+++ 本文 +++

『映画秘宝』ではずいぶん前から紹介されていたにもかかわらず、
観客動員がまったく見込めないので、
日本では公開が危ぶまれてた『ホテル・ルワンダ』。
1994年にアフリカのルワンダで実際に起こった、
フツ族によるツチ族の大量虐殺事件を描いた作品です。
人口850万人足らずの小国ルワンダは、
1962年に独立するまではベルギーの統治下にありました。
ベルギー人は、多数派のフツ族よりも少数派のツチ族のほうを上とみなし、
さまざまな面でツチ族を優遇したそうです。
不満の募るフツ族は、独立すると同時に政権を握ります。
そして1994年、フツ族の大統領を乗せた飛行機が
何者かによって撃墜されたことをきっかけに、フツ族はツチ族の虐殺を開始。
人口の10分の1である約80万人が殺害されたのです。
『ホテル・ルワンダ』は、そんな虐殺の渦中、
ホテルの副支配人でフツ族のポールが、
駆け込んでくるツチ族の人びとを匿うという、
まさに『シンドラーのリスト』(1993)のオスカー・シンドラー、
はたまた『ビザと美徳』(1997)の杉原千畝。
日本で公開が見送られてきたのは、
主演のドン・チードルが知名度イマイチのせいです。

+++

**設問 A**:
『ホテル・ルワンダ』を紹介する本文によれば、ルワンダが独立したのは何年か。
この本文と一覧のあいだに関係はない。

+++ 保存データ +++

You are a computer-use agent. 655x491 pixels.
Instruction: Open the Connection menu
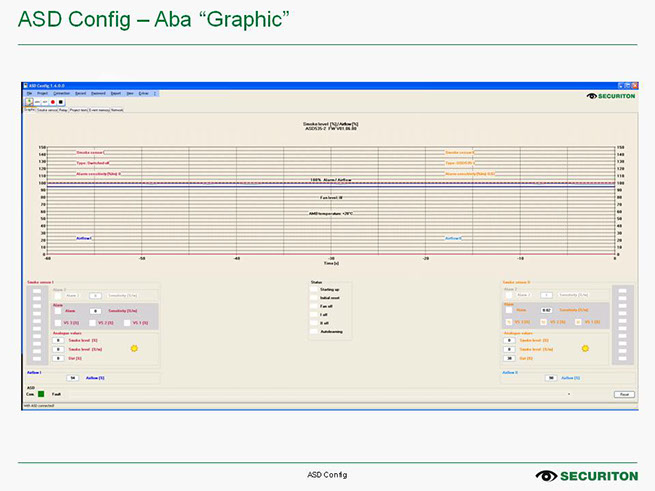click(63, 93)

+++
+++ 保存データ +++

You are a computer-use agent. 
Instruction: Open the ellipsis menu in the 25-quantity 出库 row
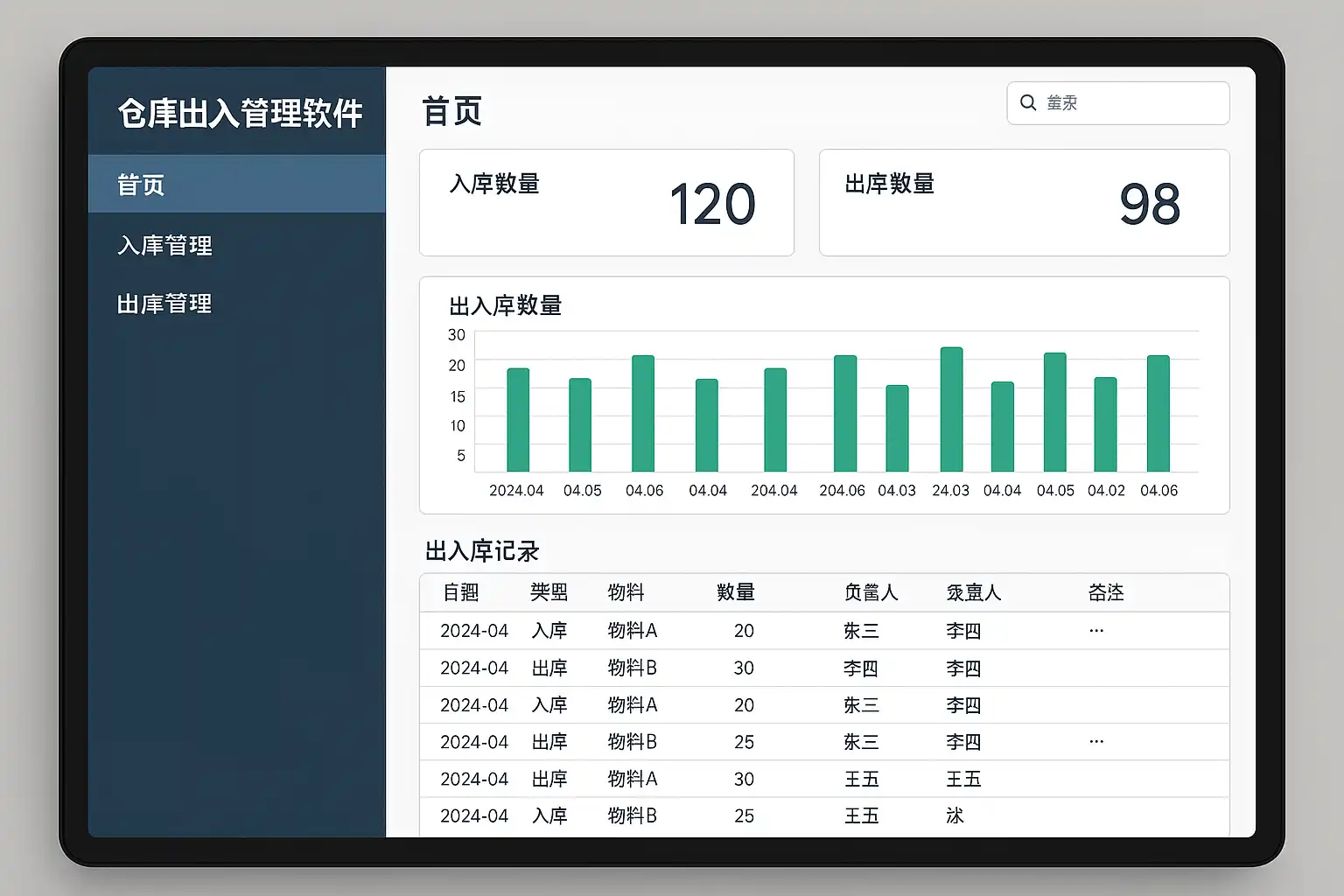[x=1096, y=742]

+++
+++ 保存データ +++

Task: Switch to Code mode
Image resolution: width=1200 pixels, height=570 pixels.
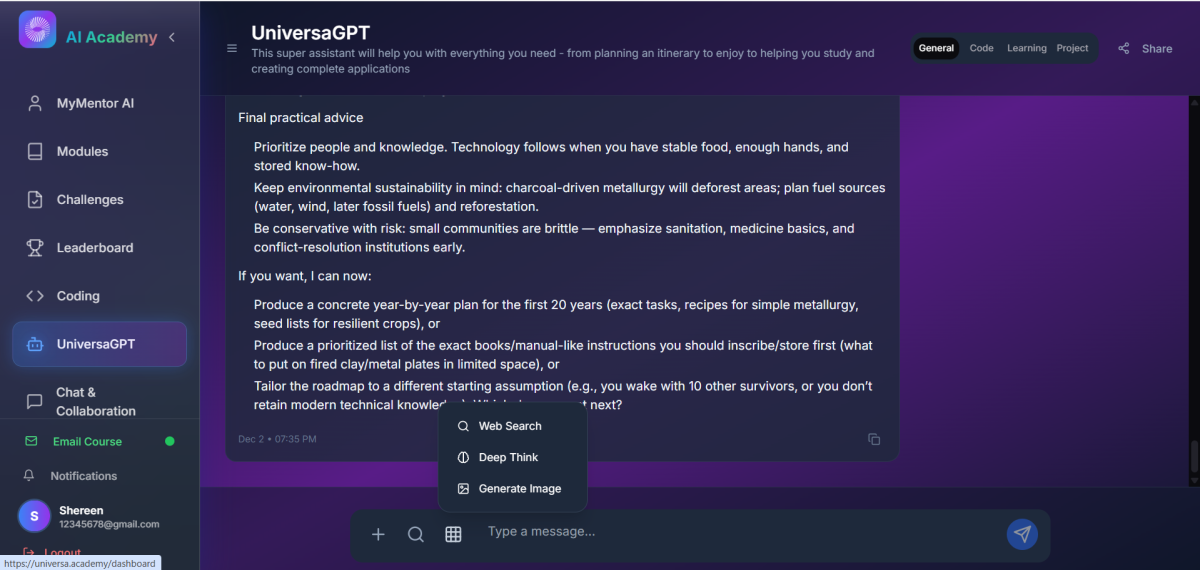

+++

**設問 B**:
一覧のうち、「You are a computer-use agent. 655x491 pixels.」を含む行から始まり「click(63, 93)」を含む行で終わる範囲だけを、指示の文も含めてスケール変換して書き直せ。解答にある座標の数値はすべて1.55倍して整数に丸め（0.5は切り上げ）、画像は省くこと。

**解答例 A**:
1962年。

**解答例 B**:
You are a computer-use agent. 655x491 pixels.
Instruction: Open the Connection menu
click(98, 144)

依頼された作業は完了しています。